Pourquoi la Côte d’Ivoire

Amorcé en 2012, le nouvel élan économique de la Côte d’Ivoire se confirme.

Au cours des dernières années, la Côte d’Ivoire a opéré une transition remarquable et la reprise économique a été rapide : après avoir reculé de 4,7 % pendant la crise postélectorale de 2011, le PIB en volume a progressé en moyenne de 9 % entre 2012 et 2013 et même s’il a légèrement marqué le pas, à 7,9 %, en 2014, la croissance devrait rester robuste en 2015 et 2016, malgré un environnement international plus contraignant.

Cette croissance est soutenue à la fois par la demande intérieure et extérieure. Les investissements publics et privés dans le domaine des infrastructures et la consommation des ménages soutiennent la demande intérieure. La demande extérieure stimule de son côté les exportations des produits de base, grâce à des cours mondiaux orientés à la hausse.

De plus, le pays a retrouvé une relative stabilité après la crise, et est moins vulnérable sur le plan économique et social. La Côte D’Ivoire vise désormais le statut d’économie émergente et son gouvernement espère accélérer la mise en œuvre des réformes en faveur de la cohésion sociale et du capital humain. Il entend aussi bâtir une économie résiliente, favoriser le développement territorial et promouvoir l’intégration régionale.

Tous les grands secteurs ont contribué à ce redressement et ont créé de l’emploi. Des conditions météorologiques propices et l’introduction de prix plancher à la production pour les principaux produits d’exportation ont dopé l’agriculture, en particulier dans les filières du cacao, de la noix de cajou, du coton et des autres cultures vivrières (riz, plantain, manioc et maïs).
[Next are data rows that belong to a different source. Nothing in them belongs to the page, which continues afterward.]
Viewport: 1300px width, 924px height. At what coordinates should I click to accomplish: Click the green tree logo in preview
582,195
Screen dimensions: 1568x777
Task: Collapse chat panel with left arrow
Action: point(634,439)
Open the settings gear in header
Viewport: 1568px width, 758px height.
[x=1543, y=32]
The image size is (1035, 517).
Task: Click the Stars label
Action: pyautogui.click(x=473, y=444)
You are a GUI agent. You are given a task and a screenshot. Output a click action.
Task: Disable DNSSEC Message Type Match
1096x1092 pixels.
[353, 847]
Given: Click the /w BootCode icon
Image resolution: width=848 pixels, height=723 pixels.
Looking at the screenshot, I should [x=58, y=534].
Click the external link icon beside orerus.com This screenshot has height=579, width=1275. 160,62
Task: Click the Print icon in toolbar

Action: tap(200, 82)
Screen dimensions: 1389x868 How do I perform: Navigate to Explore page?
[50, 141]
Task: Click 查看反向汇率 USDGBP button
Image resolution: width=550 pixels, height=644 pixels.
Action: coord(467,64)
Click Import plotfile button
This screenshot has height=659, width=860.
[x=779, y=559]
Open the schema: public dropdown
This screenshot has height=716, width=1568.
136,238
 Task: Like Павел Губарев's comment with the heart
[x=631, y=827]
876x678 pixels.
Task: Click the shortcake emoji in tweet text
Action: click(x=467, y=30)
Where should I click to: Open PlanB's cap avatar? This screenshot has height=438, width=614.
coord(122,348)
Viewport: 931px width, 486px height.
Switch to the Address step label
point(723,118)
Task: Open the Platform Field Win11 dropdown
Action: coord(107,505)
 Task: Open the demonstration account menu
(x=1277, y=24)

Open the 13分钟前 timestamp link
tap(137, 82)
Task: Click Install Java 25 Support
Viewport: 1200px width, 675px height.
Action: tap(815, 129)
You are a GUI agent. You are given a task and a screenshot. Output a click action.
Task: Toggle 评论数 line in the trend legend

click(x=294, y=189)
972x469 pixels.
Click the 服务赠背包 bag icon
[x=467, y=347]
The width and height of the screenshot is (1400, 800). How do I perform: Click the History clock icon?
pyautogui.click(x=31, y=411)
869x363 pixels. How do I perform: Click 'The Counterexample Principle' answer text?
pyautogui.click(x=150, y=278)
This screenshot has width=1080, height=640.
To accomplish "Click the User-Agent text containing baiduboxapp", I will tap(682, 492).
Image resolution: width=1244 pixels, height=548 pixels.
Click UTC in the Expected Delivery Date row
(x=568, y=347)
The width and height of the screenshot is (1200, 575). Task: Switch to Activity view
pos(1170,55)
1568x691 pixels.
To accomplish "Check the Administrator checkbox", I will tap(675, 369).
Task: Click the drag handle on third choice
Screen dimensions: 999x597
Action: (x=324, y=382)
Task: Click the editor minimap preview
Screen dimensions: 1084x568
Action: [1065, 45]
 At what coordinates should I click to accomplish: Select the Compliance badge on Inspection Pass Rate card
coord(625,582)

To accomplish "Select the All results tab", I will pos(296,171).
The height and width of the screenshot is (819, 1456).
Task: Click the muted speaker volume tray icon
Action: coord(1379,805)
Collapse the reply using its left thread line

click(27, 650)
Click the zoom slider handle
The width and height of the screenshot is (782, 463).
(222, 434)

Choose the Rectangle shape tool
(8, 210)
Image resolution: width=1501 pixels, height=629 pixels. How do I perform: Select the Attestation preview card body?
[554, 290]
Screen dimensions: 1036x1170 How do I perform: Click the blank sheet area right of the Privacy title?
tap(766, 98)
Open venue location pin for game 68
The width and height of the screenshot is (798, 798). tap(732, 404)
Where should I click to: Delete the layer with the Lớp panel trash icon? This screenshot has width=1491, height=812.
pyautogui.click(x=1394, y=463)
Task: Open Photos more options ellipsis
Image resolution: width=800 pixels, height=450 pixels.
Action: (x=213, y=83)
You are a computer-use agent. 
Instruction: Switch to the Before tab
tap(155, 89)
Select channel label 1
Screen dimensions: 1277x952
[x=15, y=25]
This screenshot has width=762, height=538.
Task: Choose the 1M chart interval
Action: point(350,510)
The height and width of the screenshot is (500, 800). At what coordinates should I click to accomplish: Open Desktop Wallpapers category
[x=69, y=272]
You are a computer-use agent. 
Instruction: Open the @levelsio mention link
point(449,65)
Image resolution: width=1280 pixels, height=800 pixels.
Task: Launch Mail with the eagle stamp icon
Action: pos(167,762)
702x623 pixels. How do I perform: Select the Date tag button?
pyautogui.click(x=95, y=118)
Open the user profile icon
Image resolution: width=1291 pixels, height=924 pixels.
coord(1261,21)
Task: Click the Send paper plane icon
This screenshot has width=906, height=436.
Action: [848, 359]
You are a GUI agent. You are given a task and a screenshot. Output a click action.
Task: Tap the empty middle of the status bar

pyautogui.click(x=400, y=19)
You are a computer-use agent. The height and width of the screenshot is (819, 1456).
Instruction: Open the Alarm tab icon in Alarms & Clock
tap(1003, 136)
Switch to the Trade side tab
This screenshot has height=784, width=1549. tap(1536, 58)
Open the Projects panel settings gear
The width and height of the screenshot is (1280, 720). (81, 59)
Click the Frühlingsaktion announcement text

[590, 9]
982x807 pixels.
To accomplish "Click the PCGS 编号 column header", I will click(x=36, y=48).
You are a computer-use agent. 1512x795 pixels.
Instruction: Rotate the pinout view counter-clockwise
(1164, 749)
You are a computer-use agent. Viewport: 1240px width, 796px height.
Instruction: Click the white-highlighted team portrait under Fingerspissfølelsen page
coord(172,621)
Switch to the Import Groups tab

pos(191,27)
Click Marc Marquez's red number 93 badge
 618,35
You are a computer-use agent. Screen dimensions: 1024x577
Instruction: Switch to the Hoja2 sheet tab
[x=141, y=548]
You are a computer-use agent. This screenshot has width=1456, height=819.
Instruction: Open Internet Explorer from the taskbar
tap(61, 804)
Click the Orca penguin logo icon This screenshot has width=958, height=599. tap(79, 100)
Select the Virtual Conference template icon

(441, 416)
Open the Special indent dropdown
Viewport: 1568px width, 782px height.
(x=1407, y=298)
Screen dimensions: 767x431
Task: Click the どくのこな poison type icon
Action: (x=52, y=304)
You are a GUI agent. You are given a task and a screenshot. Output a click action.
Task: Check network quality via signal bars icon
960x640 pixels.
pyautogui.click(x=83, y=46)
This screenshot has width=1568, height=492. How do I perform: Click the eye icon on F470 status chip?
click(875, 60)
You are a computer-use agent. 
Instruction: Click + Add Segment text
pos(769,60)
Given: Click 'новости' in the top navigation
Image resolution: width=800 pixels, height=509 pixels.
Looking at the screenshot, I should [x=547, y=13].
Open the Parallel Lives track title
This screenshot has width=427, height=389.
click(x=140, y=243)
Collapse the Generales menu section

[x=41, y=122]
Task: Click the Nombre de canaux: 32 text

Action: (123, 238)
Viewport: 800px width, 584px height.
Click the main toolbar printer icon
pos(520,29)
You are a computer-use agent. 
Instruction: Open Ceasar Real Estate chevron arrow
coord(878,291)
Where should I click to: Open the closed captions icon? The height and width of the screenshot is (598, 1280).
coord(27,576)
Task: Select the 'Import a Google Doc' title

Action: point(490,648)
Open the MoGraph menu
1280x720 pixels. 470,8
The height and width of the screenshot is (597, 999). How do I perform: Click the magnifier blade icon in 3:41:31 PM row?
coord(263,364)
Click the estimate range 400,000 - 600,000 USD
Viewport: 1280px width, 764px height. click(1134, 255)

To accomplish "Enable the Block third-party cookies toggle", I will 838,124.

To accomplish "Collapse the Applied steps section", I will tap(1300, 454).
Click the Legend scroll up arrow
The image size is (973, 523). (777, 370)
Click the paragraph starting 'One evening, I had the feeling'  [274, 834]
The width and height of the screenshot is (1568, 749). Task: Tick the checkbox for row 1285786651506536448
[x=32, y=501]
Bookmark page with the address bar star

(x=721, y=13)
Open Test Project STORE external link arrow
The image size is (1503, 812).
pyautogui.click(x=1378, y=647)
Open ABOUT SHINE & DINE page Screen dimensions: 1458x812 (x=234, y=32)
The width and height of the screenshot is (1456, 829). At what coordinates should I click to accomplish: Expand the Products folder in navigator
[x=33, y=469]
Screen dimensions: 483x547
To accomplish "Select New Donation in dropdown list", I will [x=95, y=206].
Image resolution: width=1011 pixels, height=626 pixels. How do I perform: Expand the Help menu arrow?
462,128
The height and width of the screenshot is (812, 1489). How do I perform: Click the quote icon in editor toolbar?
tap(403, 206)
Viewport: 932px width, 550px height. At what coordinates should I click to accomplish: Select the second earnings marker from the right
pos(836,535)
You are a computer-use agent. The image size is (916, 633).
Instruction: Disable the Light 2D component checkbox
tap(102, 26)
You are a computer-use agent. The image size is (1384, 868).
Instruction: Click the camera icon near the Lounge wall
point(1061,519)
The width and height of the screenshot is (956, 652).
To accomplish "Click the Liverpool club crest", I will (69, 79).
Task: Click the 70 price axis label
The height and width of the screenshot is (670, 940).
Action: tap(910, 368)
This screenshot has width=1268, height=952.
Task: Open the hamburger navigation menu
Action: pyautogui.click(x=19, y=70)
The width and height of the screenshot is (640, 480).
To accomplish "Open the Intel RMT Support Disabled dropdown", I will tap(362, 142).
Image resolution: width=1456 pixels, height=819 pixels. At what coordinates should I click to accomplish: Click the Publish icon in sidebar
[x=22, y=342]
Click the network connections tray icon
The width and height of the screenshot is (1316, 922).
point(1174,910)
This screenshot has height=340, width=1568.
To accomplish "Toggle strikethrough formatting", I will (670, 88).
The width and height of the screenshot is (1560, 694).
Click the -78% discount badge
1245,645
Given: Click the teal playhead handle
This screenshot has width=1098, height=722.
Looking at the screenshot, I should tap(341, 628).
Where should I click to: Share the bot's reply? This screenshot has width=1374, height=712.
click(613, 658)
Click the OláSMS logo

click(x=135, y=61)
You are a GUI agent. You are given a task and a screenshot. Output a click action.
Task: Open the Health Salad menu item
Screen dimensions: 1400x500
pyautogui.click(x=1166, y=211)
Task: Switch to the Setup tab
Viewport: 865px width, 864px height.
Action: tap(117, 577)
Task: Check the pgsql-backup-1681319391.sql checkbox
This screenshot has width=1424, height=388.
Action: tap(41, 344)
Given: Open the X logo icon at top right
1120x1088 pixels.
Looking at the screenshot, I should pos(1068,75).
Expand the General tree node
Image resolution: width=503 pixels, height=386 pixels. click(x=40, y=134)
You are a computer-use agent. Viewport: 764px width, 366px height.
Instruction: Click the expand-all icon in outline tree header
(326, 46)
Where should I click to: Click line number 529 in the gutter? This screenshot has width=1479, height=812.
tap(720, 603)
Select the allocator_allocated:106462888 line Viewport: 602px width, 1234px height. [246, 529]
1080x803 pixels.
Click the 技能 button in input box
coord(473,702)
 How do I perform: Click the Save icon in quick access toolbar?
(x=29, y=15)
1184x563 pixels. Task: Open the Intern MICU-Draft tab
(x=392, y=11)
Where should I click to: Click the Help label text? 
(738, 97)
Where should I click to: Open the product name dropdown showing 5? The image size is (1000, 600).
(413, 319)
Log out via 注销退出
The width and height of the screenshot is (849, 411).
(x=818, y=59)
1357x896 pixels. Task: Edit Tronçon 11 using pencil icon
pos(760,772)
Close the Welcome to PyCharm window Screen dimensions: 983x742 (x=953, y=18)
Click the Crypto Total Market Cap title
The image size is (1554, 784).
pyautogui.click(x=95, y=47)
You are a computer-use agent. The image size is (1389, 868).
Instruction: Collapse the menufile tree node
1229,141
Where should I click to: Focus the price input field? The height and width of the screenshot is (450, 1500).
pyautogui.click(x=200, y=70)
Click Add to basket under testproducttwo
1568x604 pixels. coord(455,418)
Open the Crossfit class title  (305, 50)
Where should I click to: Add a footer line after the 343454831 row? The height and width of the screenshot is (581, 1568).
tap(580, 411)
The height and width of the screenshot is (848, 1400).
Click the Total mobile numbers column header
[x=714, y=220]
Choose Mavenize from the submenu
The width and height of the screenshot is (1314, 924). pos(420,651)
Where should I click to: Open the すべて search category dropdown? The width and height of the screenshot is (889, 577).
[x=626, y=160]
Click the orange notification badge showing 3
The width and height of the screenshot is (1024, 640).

Dans le secteur industriel, le lancement de grands projets publics d’infrastructure a engendré une augmentation générale de la production.

L’un des principaux défis pour rendre cette croissance inclusive porte sur le renforcement du rôle et la capacité managériale des collectivités locales afin d’initier des projets structurants générateurs d’emplois et d’accélérer l’accès des citoyens à des services modernes, de qualité, qui leur permettraient de gagner en productivité et en efficacité, et sur la capacité a pouvoir inscrire cette croissance dans la durée et de renforcer son impacts dans les zones rurales et les centres périurbains.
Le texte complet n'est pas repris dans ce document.